Publications
Ductile failure X-prize
Boyce, Brad B.; Foulk, James W.; Littlewood, David J.; Mota, Alejandro M.; Ostien, Jakob O.; Silling, Stewart A.; Spencer, Benjamin S.; Wellman, Gerald W.; Bishop, Joseph E.; Brown, Arthur B.; Córdova, Theresa E.; Cox, James C.; Crenshaw, Thomas B.; Dion, Kristin D.; Emery, John M.

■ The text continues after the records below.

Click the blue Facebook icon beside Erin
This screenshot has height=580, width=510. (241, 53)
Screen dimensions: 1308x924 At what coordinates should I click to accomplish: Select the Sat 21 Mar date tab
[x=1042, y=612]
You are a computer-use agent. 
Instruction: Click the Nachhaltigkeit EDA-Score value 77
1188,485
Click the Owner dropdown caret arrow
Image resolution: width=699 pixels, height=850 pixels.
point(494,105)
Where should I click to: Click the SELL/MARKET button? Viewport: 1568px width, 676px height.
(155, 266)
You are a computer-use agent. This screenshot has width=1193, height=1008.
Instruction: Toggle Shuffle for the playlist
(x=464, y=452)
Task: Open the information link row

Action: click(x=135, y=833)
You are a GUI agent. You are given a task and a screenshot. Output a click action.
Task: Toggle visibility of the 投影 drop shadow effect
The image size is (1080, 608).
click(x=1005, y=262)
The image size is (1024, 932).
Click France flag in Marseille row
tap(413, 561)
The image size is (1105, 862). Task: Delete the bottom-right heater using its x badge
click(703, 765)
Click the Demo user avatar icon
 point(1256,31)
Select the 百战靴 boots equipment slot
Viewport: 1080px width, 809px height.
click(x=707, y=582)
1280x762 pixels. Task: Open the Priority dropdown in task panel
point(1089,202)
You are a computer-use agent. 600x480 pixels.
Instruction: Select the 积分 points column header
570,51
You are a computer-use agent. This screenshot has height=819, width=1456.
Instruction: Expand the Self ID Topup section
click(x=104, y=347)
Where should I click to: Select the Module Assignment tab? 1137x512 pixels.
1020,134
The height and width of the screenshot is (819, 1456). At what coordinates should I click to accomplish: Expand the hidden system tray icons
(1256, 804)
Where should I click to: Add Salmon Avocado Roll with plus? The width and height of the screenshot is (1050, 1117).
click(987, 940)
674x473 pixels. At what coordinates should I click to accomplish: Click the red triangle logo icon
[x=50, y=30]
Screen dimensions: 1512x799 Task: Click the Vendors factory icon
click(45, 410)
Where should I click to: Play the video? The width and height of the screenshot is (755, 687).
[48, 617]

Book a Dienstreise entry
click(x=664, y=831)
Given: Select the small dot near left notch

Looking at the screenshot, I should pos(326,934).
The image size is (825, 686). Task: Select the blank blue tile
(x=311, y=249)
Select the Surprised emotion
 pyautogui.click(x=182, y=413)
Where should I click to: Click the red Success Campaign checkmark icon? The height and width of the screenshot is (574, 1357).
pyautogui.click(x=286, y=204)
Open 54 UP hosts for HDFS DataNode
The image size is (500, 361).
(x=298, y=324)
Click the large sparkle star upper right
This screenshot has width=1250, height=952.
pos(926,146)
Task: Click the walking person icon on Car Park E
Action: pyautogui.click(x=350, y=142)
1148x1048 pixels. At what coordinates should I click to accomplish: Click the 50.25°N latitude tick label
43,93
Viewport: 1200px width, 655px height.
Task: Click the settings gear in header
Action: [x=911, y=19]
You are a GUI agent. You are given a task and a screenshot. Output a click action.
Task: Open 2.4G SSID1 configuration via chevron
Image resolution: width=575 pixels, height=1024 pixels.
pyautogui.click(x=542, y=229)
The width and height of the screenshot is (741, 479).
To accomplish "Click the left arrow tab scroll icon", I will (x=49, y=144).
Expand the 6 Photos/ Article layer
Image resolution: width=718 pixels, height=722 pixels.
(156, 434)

Fracture or tearing of ductile metals is a pervasive engineering concern, yet accurate prediction of the critical conditions of fracture remains elusive. Sandia National Laboratories has been developing and implementing several new modeling methodologies to address problems in fracture, including both new physical models and new numerical schemes. The present study provides a double-blind quantitative assessment of several computational capabilities including tearing parameters embedded in a conventional finite element code, localization elements, extended finite elements (XFEM), and peridynamics. For this assessment, each of four teams reported blind predictions for three challenge problems spanning crack initiation and crack propagation. After predictions had been reported, the predictions were compared to experimentally observed behavior. The metal alloys for these three problems were aluminum alloy 2024-T3 and precipitation hardened stainless steel PH13-8Mo H950. The predictive accuracies of the various methods are demonstrated, and the potential sources of error are discussed.